A friend recently sent this humorous cartoon
to me with a note that said, "reminds me of you! :)"

I chuckled, then killed him with my mind.


Growth Note: My knuckles crack in major chords

Wednesday, August 8, 2007

Father Knows Dressed

Today millions of Americans on business travel will walk out of their messy hotel rooms; perhaps hurried and late for an early morning corporate plenary session, maybe wildly hungover in search of spoiled honeydew and cantaloupe, or just still 100% drunk and fleeing the anticipated arrival of law enforcement and the lifeless escort in their room. Whatever the reason, it is then that they will trip over today's USA Today and literally fall to the floor coming face to face with the truth: Father is the Best Dressed Man in the Entire World. Let me take a moment to respond to this: No Shit Sherlock. The list comes from Esquire Magazine, and USA Today reports:

He's lauded for his "All-American Kennedy-clan suits," which clasp his yummy form like a well-fitting pair of football pants. Adding to his cachet: a supermodel girlfriend, Gisele Bundchen, on his arm. Not subtracting from his cachet: Being baby-daddy to his pregnant ex-girlfriend, actress Bridget Moynahan.

"He's managed to learn to keep it simple. He's got a tailor who makes his clothes fit really well, and he always looks like he's put a little thought into" his dress, says associate editor Richard Dorment, who helped put the list together. "I am honored to be chosen," Brady said in an e-mail statement to USA TODAY. "But, as much as I enjoy dressing fashionably, this time of year I care a lot more about how I look on the field than off it."


This confirms so many things, chiefly that the Umlaut is considered by Father to be no more than an accessory. I'm guessing she is somewhere above an unused wallet chain and below a Livestrong Bracelet.
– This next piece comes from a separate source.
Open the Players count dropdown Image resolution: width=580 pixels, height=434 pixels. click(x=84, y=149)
If you look into his eyes for more than 12 seconds,
you are immediately three months pregnant.

Soon so much attention will be placed on me, it's nice to see Father garner some honors for once. If nothing else, he firmly establishes himself as a role model for every sentient creature in the universe. He's done it before you know; let me share a tale. One day after throwing 500 footballs into space, Father escorted Mother to a movie premier in Hollywood and wore the most amazing tuxedo. A lost bird happened to be flying overhead and upon seeing Father's exquisite attire became temporarily paralyzed by sheer beauty he remained frozen in mid air. Eventually recovering after the wind had taken him as far as the North Pole, the bird was so inspired by Father he decided to emulate him - forever forgoing his ability to fly and dressing in his own permanent tuxedo. That bird was the first penguin. True Story.
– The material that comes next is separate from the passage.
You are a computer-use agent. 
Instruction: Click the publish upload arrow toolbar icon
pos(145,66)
Growth Note: That punching bag thing in your throat is actually a punching bag in mine.

Monday, August 6, 2007

I Write Letters

Usually, the whores at the Boston Herald's Inside Track are known for their hard-hitting stories and real gumshoe journalism, if by "hard-hitting stories" you mean "alleyway handjobs" and by "real gumshoe journalism" you mean "contempt for anti-perspirants." However, I did manage to dig up a golden nugget or two from their latest turd of a column (though later tests confirmed these nuggets were just moldy corn):

And speaking of Gisele, word from our supermodel spies is that Brady’s leggy S.O. is winging her way home to Brazil to spend her summer hols with the fam. Good timing, Gi. Because, of course, Tommy is working feverishly in Foxboro and if his bundle of joy arrives this month it is probably best if Gisele is on another continent. She is said to be bothered by the amount of attention Tom’s baby mama is demanding in her final weeks of gestation.

Ah, so Father's leggy S.O (Salivating Orifice), the Umlaut, is leaving the continent because he is working and Mother requires companionship? I think I know what motivated that villainous merchant of treachery to leave the country: straight up cowardice. "Someone" may have slipped her this note recently.
To be honest, it wasn't so much slipped to her as it was placed in Father's wallet, where she would be sure to come across it during her daily pick-pocketing. And I imagine someone then had to read it to her.

As for the whole Glamour Magazine piece, I think the question of super-sperm has obviously been answered. My organs are made of solid fucking gold you know.